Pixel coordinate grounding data

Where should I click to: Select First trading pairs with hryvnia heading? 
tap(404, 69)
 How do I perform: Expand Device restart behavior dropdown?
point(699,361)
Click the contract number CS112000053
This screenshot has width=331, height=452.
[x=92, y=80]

● What needs to be done
Word for word, write out all of the entries.

● Expected output
Where should I click to: Select First trading pairs with hryvnia heading? 
tap(404, 69)
 How do I perform: Expand Device restart behavior dropdown?
point(699,361)
Click the contract number CS112000053
This screenshot has width=331, height=452.
[x=92, y=80]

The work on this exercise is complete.